Edit the stretch from the line containing "Click the 'Esther" through the line containing "pyautogui.click(x=60, y=477)" so that "hamburger menu" becomes "navigation menu", with nothing else altered. Return only those lines.
╭─ TASK INPUT
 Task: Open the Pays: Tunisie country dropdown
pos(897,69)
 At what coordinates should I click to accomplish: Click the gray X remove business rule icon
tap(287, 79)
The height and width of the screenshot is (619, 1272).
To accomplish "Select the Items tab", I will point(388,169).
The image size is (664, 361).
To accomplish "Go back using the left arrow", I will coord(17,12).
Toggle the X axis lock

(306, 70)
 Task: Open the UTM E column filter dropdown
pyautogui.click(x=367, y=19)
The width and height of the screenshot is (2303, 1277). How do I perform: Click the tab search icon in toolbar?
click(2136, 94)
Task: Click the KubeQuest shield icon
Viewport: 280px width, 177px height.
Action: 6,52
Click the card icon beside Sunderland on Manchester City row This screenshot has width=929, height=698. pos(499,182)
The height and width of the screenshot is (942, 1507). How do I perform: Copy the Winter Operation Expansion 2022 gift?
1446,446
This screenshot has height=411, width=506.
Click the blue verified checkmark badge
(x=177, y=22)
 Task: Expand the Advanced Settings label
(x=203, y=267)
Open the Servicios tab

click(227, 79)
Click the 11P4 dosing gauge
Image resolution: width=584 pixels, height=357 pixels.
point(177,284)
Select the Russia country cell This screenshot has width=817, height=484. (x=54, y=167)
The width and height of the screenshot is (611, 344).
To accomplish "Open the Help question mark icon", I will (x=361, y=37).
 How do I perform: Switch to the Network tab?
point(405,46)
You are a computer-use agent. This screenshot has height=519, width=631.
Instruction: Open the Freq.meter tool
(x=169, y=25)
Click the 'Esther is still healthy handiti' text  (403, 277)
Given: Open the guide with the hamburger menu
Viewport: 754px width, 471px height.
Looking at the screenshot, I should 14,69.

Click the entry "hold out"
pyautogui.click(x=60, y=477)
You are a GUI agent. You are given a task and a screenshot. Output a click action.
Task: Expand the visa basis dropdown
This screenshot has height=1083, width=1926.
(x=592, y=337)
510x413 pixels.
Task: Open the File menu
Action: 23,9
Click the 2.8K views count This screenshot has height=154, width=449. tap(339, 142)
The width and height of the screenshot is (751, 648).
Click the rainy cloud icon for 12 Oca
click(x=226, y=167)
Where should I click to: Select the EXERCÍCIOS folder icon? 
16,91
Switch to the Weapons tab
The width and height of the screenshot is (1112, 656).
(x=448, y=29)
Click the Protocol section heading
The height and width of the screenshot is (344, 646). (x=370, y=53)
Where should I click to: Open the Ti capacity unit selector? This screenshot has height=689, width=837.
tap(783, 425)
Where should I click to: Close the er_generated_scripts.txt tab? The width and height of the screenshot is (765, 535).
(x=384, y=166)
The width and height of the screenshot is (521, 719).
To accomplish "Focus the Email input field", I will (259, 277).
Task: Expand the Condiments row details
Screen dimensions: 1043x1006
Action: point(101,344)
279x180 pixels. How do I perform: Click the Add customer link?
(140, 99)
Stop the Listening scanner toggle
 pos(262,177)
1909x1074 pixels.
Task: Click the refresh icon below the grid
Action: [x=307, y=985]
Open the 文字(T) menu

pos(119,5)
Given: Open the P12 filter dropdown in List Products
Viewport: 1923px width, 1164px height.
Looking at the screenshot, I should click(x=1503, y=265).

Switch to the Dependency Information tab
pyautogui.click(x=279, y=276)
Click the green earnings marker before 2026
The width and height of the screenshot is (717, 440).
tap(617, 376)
╰─
_EXERCISE OUTPUT_
Click the 'Esther is still healthy handiti' text  (403, 277)
Given: Open the guide with the navigation menu
Viewport: 754px width, 471px height.
Looking at the screenshot, I should 14,69.

Click the entry "hold out"
pyautogui.click(x=60, y=477)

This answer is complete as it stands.